Tyrone Baker

Personal information
- Full name: Tyrone Baker
- Date of birth: 28 April 2001 (age 25)
- Position: Midfielder

Team information
- Current team: Bishop's Stortford

Senior career*
- Years: Team / Apps / (Gls)
- Hornchurch
- Bowers & Pitsea
- Heybridge Swifts
- Basildon United
- St Ives Town
- Potters Bar Town
- Brightlingsea Regent
- 2024–2025: Royston Town
- 2025: Walthamstow
- 2025–2026: St Ives Town
- 2026–: Bishop's Stortford

International career^{‡}
- 2026–: Montserrat / 1 / (0)

= Tyrone Baker =

Montserratian footballer (born 2001)

Tyrone Baker (born 28 April 2001) is an Montserratian professional footballer who plays as a midfielder for club Bishop's Stortford.

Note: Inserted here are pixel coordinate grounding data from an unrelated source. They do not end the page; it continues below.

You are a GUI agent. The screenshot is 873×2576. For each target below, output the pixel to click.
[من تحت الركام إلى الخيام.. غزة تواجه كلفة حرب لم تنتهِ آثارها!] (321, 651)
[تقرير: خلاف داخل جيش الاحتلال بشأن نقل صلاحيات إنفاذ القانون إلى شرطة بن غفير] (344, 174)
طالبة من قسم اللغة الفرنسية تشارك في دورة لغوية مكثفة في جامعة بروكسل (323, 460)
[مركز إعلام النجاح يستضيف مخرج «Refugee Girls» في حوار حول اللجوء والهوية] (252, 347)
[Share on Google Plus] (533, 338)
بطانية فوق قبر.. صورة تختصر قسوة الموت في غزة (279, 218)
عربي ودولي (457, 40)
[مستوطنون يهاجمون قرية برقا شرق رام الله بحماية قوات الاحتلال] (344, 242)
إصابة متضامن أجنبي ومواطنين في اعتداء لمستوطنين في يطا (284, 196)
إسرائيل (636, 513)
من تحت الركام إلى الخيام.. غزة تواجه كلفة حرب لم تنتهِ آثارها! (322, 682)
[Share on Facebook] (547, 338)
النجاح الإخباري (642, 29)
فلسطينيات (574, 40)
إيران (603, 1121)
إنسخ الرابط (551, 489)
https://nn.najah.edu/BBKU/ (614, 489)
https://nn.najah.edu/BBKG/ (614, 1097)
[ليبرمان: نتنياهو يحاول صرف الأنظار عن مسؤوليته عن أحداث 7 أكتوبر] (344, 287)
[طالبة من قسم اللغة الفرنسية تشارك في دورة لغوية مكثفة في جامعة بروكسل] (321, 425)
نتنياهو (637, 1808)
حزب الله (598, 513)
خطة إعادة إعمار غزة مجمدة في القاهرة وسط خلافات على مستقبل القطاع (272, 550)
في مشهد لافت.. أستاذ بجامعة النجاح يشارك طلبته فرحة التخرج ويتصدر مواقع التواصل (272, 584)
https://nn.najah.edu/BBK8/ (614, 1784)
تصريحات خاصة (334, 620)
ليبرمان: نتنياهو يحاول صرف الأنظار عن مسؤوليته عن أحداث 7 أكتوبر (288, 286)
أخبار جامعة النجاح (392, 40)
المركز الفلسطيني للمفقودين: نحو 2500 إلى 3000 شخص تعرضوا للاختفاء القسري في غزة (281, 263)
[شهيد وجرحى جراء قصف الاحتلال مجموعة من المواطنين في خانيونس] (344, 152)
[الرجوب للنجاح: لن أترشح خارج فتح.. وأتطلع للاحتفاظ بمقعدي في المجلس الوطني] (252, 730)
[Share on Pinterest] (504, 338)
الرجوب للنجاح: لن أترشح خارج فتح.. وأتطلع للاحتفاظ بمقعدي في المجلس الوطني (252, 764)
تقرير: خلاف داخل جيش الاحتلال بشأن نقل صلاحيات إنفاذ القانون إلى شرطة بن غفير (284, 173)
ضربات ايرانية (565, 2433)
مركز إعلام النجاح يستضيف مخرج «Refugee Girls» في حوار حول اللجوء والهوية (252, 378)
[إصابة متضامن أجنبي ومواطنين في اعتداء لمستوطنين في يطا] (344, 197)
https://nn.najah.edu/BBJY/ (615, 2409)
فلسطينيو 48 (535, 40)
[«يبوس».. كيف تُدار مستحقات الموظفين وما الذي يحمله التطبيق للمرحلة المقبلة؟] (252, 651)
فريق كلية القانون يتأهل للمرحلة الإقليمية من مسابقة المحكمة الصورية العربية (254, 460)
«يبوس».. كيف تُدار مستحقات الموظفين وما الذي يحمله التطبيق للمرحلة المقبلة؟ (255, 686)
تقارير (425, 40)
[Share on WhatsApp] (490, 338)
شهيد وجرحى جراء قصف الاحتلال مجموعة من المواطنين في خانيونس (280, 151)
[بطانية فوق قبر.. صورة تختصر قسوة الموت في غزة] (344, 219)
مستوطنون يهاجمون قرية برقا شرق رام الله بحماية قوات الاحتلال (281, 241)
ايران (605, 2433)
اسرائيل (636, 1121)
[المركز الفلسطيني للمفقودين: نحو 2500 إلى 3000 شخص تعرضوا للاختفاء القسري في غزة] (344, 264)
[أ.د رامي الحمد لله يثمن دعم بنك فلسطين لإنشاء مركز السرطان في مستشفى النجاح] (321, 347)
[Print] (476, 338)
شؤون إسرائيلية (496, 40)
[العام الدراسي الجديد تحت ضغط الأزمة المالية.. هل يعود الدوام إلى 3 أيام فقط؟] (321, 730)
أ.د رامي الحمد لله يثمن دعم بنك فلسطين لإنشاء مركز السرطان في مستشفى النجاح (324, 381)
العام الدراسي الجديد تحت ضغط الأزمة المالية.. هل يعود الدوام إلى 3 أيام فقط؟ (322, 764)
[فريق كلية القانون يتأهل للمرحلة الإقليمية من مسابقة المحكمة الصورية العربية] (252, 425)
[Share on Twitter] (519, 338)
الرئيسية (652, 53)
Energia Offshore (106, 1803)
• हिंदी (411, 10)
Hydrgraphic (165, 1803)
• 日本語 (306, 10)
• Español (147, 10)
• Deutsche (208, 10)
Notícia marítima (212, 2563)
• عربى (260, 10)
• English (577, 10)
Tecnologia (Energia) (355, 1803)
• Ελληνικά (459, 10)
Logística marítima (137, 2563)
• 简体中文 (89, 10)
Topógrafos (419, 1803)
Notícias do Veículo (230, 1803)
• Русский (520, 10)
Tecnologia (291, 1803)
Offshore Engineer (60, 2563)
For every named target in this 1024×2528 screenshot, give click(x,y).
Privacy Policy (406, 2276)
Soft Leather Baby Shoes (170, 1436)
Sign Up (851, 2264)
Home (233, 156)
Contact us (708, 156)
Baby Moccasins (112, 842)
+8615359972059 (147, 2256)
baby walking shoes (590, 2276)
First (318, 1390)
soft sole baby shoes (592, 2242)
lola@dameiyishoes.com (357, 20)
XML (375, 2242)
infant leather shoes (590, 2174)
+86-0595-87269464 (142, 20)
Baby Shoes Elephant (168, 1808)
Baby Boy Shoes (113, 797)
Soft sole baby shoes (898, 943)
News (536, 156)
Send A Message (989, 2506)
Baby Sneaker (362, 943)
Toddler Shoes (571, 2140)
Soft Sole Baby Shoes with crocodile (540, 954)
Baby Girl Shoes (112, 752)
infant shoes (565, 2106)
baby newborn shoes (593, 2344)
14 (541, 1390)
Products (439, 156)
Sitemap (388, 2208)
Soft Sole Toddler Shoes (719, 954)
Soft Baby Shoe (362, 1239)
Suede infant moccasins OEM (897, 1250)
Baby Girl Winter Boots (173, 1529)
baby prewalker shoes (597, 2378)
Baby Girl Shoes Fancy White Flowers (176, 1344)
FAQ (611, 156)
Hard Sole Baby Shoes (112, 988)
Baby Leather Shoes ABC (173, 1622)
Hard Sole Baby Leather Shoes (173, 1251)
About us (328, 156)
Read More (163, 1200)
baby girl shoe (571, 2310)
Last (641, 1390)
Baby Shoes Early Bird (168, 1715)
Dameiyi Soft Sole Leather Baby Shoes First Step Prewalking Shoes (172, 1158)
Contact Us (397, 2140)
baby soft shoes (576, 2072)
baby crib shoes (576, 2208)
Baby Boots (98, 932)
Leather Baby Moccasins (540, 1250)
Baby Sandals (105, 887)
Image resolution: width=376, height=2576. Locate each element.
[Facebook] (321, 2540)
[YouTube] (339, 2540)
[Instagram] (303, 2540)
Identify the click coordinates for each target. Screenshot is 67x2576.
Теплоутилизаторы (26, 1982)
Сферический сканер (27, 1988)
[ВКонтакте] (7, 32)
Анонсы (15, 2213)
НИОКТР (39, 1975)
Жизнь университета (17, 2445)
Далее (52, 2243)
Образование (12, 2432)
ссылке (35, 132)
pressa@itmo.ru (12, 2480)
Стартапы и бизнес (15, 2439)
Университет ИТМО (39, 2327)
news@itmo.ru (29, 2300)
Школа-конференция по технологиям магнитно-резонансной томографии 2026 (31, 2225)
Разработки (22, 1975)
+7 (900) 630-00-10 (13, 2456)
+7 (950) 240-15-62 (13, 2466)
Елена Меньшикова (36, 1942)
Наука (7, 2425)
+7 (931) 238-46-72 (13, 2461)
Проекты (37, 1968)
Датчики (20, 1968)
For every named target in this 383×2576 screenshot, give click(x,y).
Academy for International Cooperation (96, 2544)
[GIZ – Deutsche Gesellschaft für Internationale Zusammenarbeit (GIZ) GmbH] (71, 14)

Born in England, he plays for the Montserrat national team.

==Career==
===Bishop's Stortford===
Baker signed for Southern League Premier Division Central side Bishop's Stortford on 11 July 2026.

==International career==
Born in England, Baker was also eligible to represent Montserrat internationally, he made his international debut for Montserrat on 23 September 2026, coming on as a 83rd-minute substitute as Montserrat defeated Turks and Caicos Islands 2–0 in a CONCACAF Nations League fixture.